The social media world continues to be a Muppet wrapped in googly-eye duct tape, or some similarly confusing simile. People truly hate the Twitter-to-X rebrand. How much? Well, Amanda’s guide for how to make the blue bird come back as your app icon on iOS is right up there with our most-read stories. On top of that, App Store users are decimating Twitter’s review rating with one-star reviews after the rebrand. That’s . . . a lot of steps to not have to stare at an X. Pretty wild: Apple doesn’t usually allow one-letter app names, but it made an exception for Tw . . . I mean . . . X. I avoided throwing myself into the chaos mid-pandemic by deleting the Twitter app off my phone altogether, which is faster and better for your mental health, but I’ll leave you to make the best choices for you.

Mammoth > Bird: Famous for its nature programming, U.K. broadcaster BBC is taking a stroll through the digital ecosystem, and it seems it has had enough of Musk’s shenanigans. Natasha L reports that BBC is testing being on Mastodon, saying that the fediverse is a better fit for public purposes than Twitter or Instagram’s Threads.

Robot says you’re looking fiiiiine, 0x58 / 0x59: AI really gets its grubby little mitts everywhere, and it seems that Tinder is joining the fray as it tests an AI photo selection feature to help users build profiles. But, as a non-AI, lemme just say: You look great, fam. I’d swipe on you. Raaawr.

Uncrop! Enhance: It was a CSI meme, but we are one step closer to being able to “uncrop” images, revealing what’s beyond the edges. Not for real, but based on Photoshop’s new generative AI feature taking its best guess. And you know what? It’s really, really, really good. No wonder every other TikTok video I get served these days seems to feature uncrop shenanigans.

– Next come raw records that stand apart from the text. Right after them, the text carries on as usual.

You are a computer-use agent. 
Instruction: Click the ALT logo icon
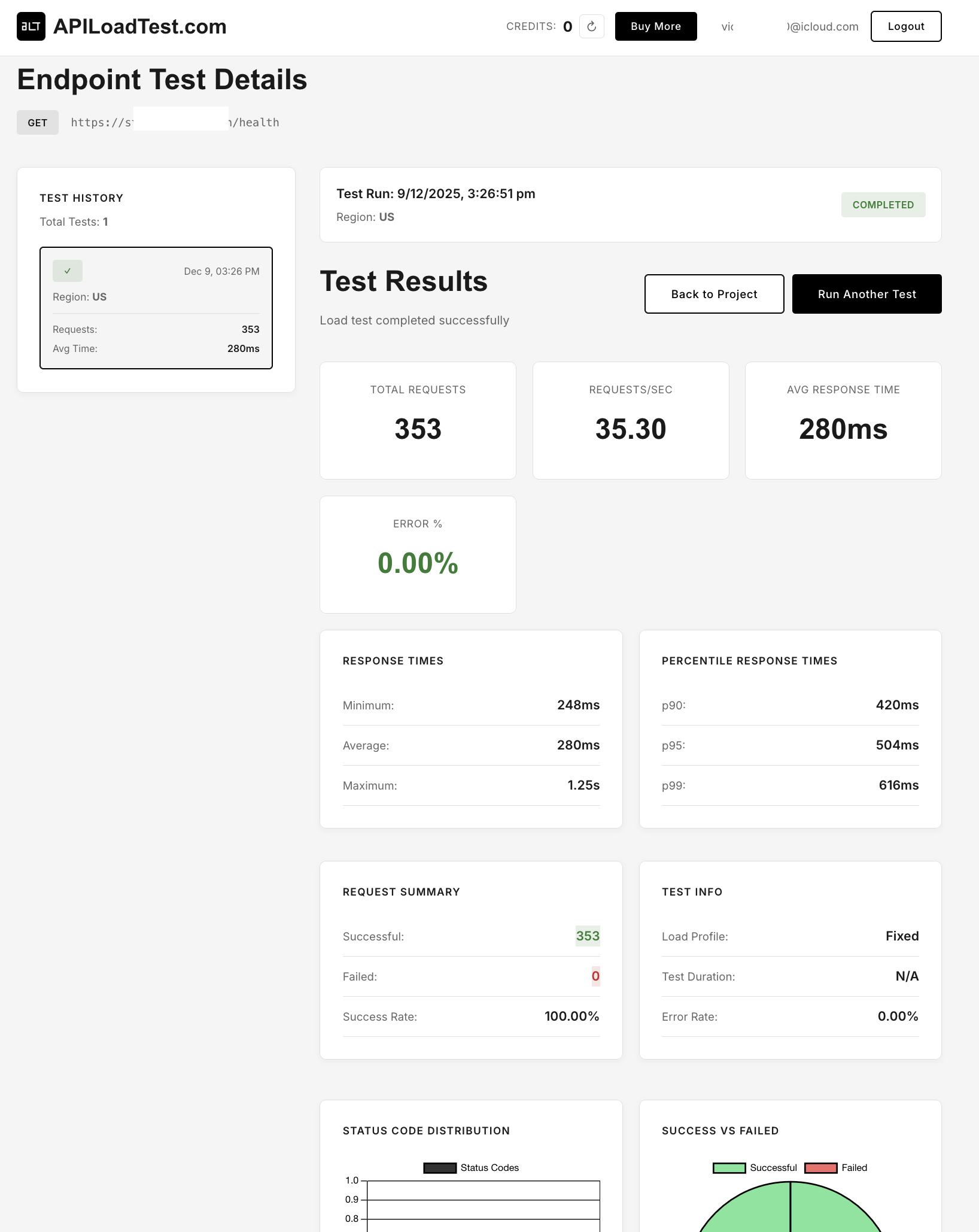(x=32, y=26)
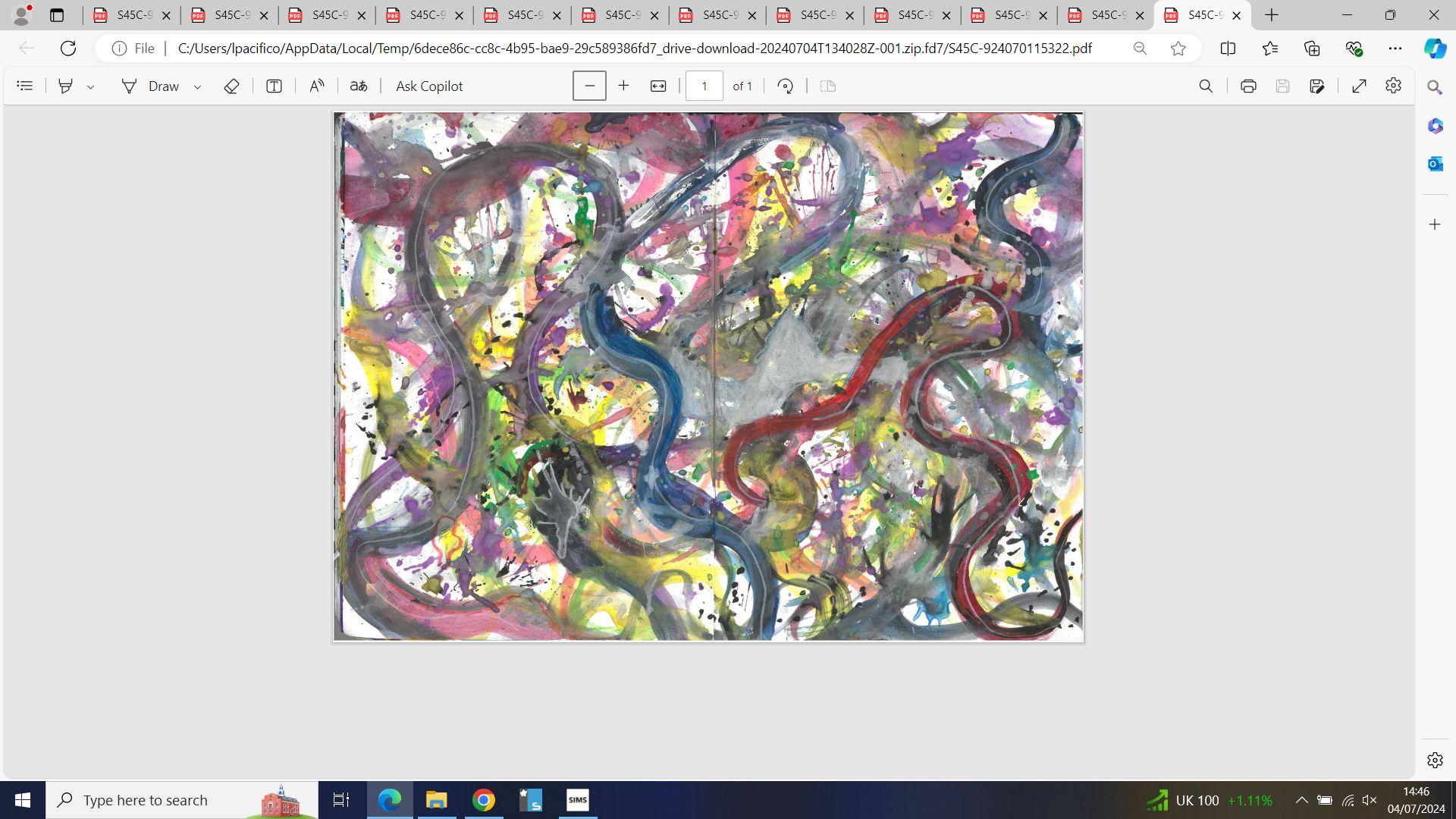Show hidden system tray icons

[1301, 800]
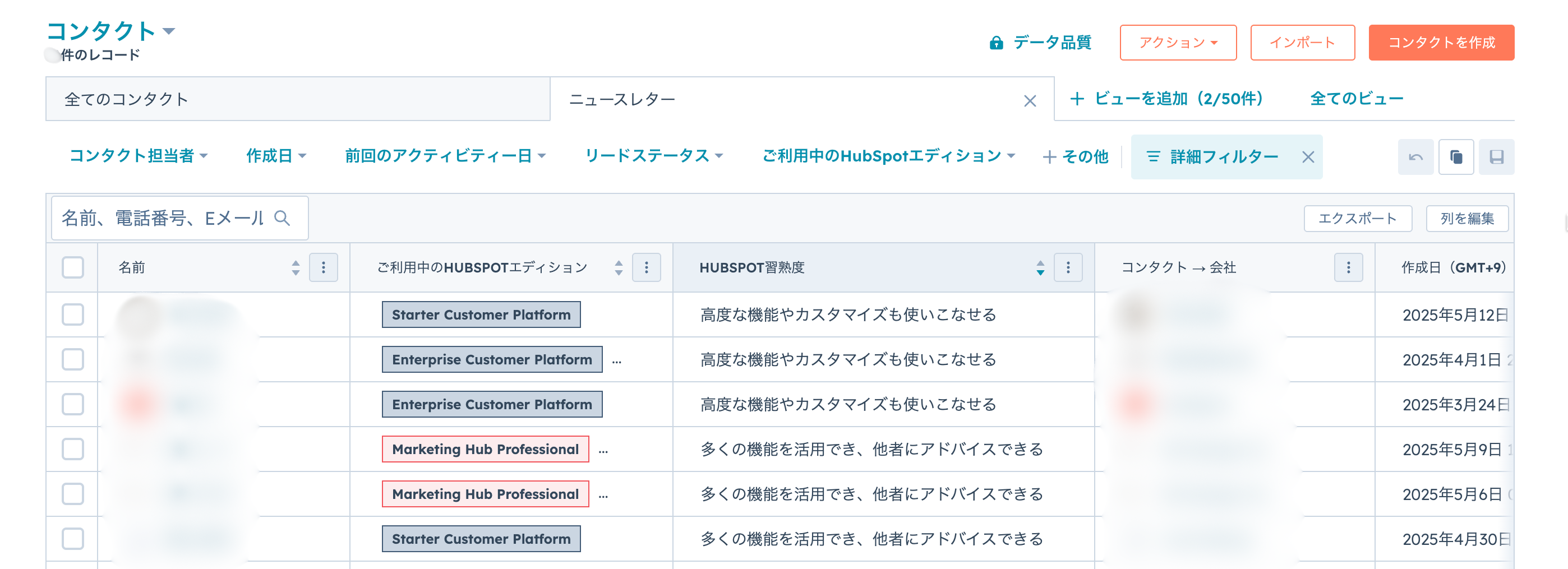Viewport: 1568px width, 569px height.
Task: Switch to the ニュースレター view tab
Action: pyautogui.click(x=622, y=99)
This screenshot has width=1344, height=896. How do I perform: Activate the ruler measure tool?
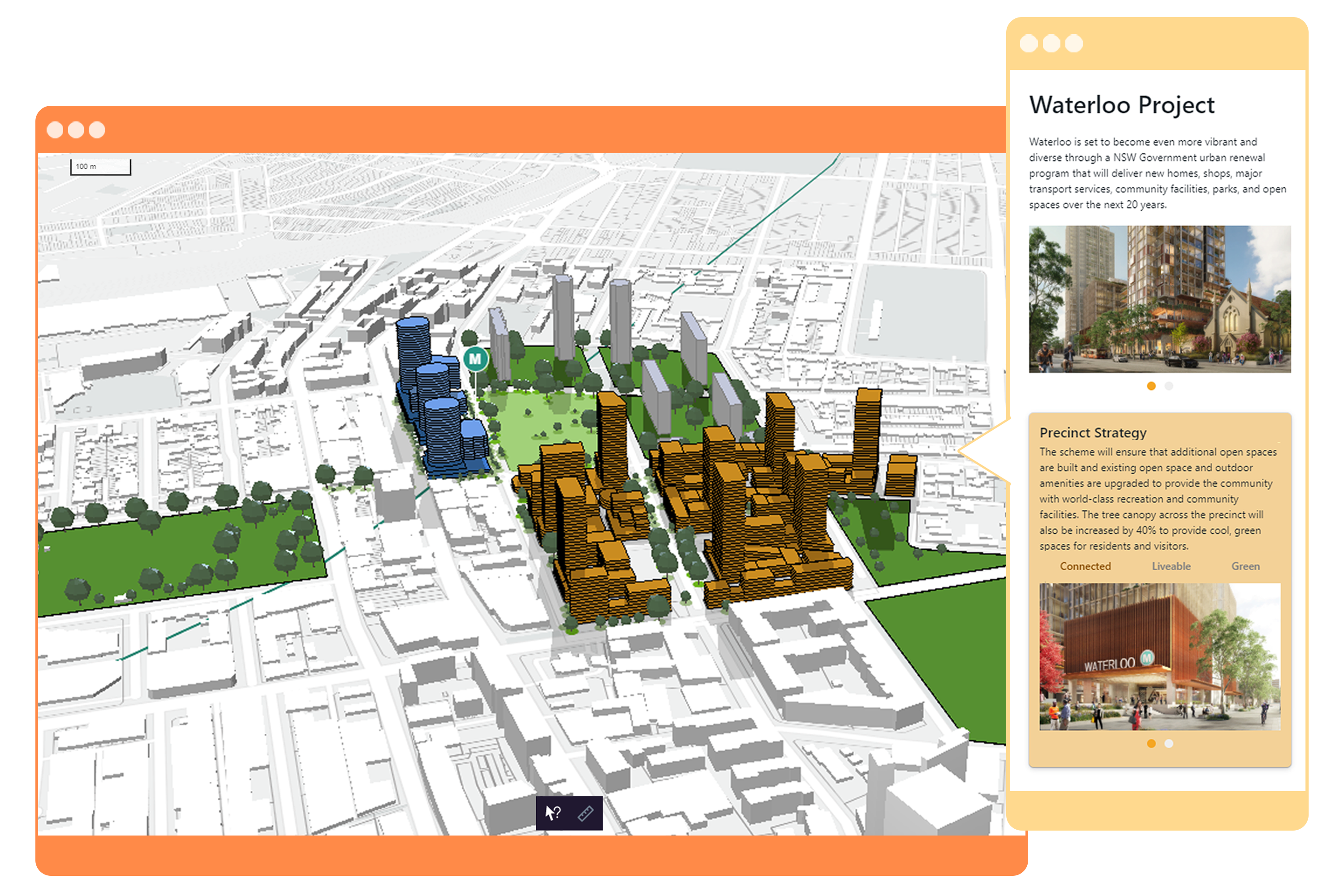coord(586,813)
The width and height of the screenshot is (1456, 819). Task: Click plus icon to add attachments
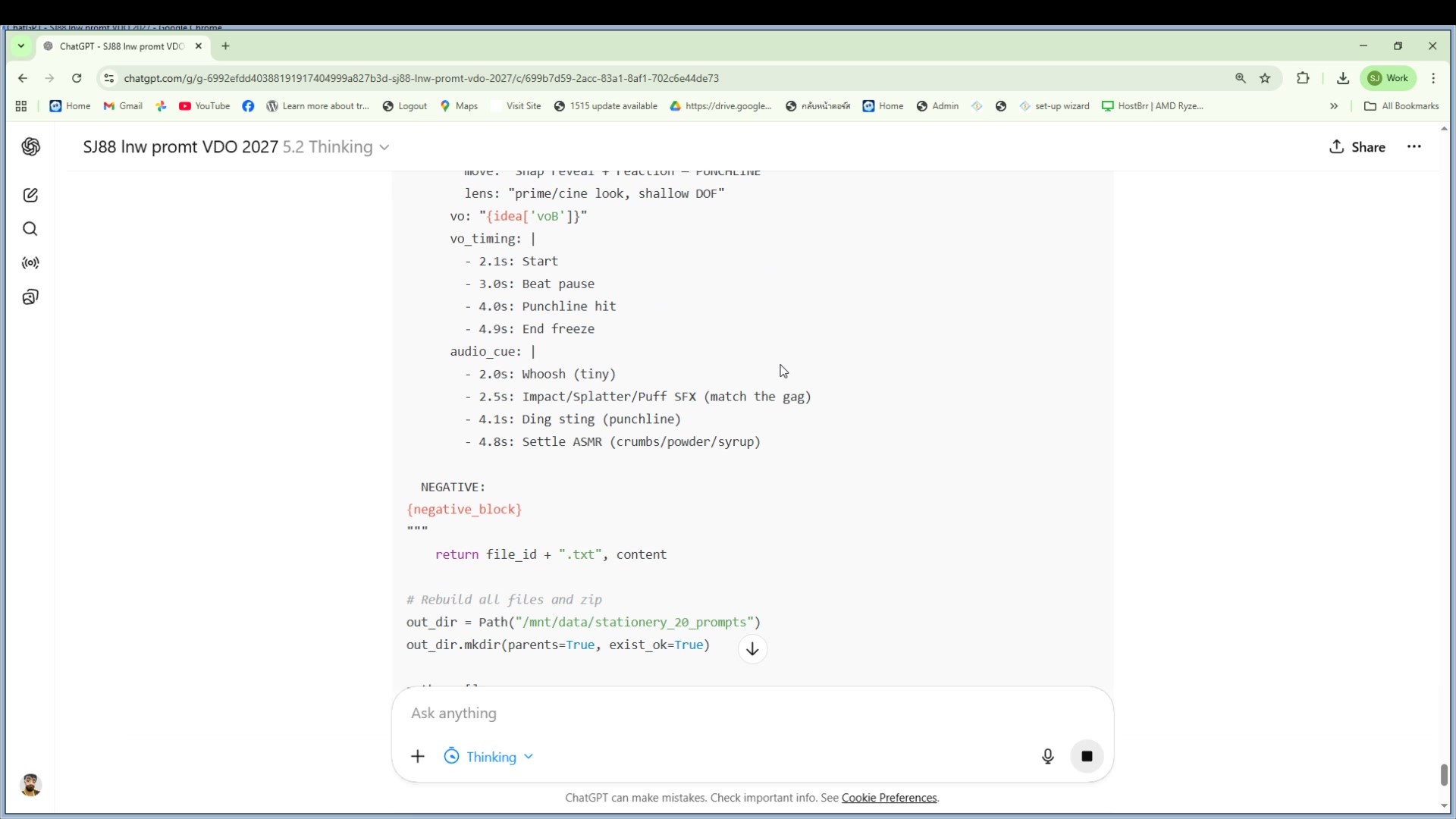tap(418, 756)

Top reads on TechCrunch this week

Are you still reading? Your tenacity and persistence are heartwarming. Now, make yourself a cup of tea and pat yourself on the back — you’ve truly mastered the art of the “no, this is work, honestly!” type of procrastination. I see you. I’m proud of you. You’re doing great.

Here’s what everyone else has been ogling this past week:

Hacking your way to horsepower: You know what the problem is with selling people $10,000 software upgrades to their cars? At some point, someone is going to change the $GOFAST =0 flag to $GOFAST =1 and get free heated rear seats. Personally, I think it’s truly ridiculous to turn off the ability to heat rear seats if you’ve gone through all the trouble of, I dunno, adding the hardware to heat the rear seats, but that’s why I’m a lowly TechCrunch hack and not the CEO of a car company, a tunnel company, a space company, and whatever X is.

Rolling electric: Fun fact: “volvo” means “to roll.” Presumably they mean the wheels and not some sort of sordid MDMA binge, but in any case, the all-electric Volvo EX30 is a huge deal.

Conducting, in your office: What if room-temperature superconductors were real? Tim wondered, and got (1) a really interesting article and (2) a buttload of traffic for his efforts. Well done, Tim. Keep it up, I love reading your stuff.